The expected output is exactly the lines below, starting at the line with "How do I perform: Click 更新を完了 update button?" and ending at the line with "Task: Open the Races tab", both included; no other line belongs in it.

++++ Provided material

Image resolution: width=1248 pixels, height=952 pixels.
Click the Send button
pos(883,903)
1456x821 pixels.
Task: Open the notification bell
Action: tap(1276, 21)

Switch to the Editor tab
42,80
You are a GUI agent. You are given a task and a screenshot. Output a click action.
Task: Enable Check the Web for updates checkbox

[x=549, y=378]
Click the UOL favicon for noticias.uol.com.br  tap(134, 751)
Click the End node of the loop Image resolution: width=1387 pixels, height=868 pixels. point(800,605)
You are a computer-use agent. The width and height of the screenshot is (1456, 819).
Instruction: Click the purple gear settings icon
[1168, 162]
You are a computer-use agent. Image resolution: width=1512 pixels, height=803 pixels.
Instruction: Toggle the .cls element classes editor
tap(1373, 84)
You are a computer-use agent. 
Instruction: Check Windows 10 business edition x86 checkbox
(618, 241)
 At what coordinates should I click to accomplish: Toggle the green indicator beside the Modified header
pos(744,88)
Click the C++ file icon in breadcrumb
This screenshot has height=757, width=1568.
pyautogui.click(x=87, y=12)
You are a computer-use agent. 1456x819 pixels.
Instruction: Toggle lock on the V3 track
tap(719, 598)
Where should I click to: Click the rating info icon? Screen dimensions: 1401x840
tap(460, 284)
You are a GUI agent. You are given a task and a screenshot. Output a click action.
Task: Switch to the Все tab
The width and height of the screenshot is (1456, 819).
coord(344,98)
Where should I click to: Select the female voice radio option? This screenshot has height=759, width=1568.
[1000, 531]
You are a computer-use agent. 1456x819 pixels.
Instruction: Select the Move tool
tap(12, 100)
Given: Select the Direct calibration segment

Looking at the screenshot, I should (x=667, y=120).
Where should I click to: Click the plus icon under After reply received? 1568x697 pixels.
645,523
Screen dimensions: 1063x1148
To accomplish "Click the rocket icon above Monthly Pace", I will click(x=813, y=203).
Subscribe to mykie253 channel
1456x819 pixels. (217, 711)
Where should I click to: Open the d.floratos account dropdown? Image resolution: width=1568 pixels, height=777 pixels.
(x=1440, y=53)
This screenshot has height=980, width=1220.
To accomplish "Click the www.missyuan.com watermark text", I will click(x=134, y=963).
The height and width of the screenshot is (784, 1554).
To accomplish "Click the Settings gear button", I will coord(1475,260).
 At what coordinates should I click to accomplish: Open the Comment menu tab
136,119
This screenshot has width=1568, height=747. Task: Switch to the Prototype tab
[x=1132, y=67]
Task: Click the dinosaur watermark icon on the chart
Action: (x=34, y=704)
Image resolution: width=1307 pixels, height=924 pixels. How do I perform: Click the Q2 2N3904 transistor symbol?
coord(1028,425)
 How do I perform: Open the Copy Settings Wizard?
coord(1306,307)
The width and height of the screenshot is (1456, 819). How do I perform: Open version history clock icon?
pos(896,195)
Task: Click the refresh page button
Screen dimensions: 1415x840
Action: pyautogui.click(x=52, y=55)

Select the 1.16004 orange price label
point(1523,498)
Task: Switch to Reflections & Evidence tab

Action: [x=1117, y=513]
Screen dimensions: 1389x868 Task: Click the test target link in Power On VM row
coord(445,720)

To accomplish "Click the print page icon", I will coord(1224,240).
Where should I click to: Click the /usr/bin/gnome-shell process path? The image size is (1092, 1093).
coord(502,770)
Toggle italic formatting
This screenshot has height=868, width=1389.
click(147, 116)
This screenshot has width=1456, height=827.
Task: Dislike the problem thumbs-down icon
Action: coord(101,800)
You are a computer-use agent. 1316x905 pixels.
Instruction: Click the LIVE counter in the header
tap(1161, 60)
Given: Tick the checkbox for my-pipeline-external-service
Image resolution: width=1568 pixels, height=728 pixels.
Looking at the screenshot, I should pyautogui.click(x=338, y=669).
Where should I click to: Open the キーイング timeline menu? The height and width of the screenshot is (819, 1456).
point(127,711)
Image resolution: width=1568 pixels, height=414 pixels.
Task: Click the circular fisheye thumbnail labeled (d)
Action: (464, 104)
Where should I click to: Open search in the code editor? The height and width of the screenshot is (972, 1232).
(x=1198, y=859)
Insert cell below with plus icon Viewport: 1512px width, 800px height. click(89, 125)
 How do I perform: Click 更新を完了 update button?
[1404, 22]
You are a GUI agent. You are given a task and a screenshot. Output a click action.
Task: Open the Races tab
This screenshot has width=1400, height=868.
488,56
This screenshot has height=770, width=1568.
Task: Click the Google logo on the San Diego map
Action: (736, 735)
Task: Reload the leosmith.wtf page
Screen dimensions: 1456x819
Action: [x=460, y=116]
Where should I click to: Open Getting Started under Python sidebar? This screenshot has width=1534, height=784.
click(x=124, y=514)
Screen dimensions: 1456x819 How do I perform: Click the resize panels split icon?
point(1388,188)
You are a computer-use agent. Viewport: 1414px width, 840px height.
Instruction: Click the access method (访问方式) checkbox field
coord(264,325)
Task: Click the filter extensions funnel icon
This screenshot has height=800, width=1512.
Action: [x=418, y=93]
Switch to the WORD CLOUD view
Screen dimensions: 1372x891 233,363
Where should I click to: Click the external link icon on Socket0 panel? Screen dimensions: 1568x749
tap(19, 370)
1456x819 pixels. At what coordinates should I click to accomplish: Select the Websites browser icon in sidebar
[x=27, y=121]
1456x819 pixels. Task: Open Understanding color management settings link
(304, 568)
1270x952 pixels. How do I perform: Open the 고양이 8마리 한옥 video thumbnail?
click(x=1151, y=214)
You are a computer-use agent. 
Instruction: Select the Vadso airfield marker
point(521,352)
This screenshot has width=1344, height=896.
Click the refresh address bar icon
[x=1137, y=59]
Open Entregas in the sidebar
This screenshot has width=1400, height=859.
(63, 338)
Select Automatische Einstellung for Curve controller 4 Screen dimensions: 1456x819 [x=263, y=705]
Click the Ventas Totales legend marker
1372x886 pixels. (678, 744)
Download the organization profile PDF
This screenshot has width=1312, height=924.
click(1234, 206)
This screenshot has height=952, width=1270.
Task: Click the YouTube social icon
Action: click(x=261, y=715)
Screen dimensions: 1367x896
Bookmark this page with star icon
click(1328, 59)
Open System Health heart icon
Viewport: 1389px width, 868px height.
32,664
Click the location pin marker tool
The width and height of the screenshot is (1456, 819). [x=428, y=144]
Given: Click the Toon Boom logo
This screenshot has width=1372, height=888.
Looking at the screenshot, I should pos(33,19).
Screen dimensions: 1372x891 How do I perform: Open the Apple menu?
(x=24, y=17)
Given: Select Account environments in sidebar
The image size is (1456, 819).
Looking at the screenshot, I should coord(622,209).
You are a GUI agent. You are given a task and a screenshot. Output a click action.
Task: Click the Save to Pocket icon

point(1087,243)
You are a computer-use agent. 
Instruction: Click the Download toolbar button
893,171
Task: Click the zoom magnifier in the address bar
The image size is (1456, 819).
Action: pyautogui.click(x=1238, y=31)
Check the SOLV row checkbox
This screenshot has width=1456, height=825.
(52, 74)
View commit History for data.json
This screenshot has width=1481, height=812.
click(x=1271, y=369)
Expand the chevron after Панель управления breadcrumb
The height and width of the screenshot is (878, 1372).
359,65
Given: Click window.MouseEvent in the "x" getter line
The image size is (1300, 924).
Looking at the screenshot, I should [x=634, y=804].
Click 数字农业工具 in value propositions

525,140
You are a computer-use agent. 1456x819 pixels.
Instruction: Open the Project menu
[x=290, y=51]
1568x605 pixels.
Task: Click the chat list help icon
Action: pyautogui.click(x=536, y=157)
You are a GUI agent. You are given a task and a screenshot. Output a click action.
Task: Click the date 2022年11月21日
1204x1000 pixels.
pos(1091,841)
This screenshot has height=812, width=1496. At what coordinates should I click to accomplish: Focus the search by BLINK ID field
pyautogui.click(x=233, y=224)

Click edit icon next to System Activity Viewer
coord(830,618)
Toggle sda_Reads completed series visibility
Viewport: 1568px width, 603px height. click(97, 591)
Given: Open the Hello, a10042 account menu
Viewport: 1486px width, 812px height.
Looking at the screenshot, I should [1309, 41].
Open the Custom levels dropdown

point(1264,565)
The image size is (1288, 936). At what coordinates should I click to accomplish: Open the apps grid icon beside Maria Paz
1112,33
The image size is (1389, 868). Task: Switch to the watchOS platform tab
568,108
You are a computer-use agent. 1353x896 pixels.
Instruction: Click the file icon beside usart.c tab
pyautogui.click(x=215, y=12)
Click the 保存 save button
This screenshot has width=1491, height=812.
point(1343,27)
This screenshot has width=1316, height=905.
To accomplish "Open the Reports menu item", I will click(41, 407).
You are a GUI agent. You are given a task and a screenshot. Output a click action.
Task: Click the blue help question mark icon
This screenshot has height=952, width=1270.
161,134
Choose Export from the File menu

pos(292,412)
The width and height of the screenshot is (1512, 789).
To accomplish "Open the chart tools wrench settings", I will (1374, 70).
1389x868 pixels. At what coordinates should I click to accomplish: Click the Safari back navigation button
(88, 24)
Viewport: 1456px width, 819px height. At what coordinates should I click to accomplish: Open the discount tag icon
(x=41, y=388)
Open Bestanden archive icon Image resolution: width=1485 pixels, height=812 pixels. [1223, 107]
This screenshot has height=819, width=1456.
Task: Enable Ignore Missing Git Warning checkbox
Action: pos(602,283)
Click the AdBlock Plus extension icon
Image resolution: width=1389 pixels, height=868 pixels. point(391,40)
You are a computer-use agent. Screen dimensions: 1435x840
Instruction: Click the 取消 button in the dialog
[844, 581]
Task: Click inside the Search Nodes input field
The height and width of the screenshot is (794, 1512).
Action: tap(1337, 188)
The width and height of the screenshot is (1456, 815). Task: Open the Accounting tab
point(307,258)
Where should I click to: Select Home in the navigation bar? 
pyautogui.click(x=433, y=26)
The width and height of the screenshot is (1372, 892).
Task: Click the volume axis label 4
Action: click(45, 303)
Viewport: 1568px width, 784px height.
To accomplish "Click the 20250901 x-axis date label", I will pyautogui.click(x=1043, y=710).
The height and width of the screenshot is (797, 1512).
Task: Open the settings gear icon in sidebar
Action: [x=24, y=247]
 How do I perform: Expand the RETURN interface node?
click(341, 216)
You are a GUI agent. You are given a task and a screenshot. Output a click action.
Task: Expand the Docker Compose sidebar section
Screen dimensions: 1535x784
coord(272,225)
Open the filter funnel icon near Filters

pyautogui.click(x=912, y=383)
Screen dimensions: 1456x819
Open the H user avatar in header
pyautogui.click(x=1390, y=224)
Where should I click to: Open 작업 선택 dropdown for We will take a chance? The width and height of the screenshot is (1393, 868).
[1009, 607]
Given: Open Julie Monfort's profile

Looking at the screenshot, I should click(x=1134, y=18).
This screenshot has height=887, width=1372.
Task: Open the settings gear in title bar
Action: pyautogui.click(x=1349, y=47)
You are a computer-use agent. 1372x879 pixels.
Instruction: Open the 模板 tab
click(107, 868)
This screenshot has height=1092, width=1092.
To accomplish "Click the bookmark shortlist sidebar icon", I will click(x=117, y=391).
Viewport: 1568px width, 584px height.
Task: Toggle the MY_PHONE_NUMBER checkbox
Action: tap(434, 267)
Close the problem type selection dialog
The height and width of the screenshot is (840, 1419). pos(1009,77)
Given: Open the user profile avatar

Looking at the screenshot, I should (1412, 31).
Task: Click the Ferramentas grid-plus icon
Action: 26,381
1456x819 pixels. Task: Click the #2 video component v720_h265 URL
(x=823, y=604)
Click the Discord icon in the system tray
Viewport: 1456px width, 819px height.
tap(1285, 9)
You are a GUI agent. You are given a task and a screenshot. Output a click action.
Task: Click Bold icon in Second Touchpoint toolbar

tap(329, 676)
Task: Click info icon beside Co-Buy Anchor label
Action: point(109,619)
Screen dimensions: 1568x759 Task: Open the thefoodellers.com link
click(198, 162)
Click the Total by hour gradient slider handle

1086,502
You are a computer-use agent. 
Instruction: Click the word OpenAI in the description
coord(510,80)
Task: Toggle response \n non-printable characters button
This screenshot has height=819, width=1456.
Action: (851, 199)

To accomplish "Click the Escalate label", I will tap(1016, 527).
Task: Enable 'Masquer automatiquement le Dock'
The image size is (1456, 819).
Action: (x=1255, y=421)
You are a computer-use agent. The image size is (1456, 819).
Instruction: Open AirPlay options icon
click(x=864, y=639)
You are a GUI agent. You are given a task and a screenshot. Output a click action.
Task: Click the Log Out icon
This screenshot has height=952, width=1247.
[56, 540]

++++++++

# [Task answer]
 How do I perform: Click 更新を完了 update button?
[1404, 22]
You are a GUI agent. You are given a task and a screenshot. Output a click action.
Task: Open the Races tab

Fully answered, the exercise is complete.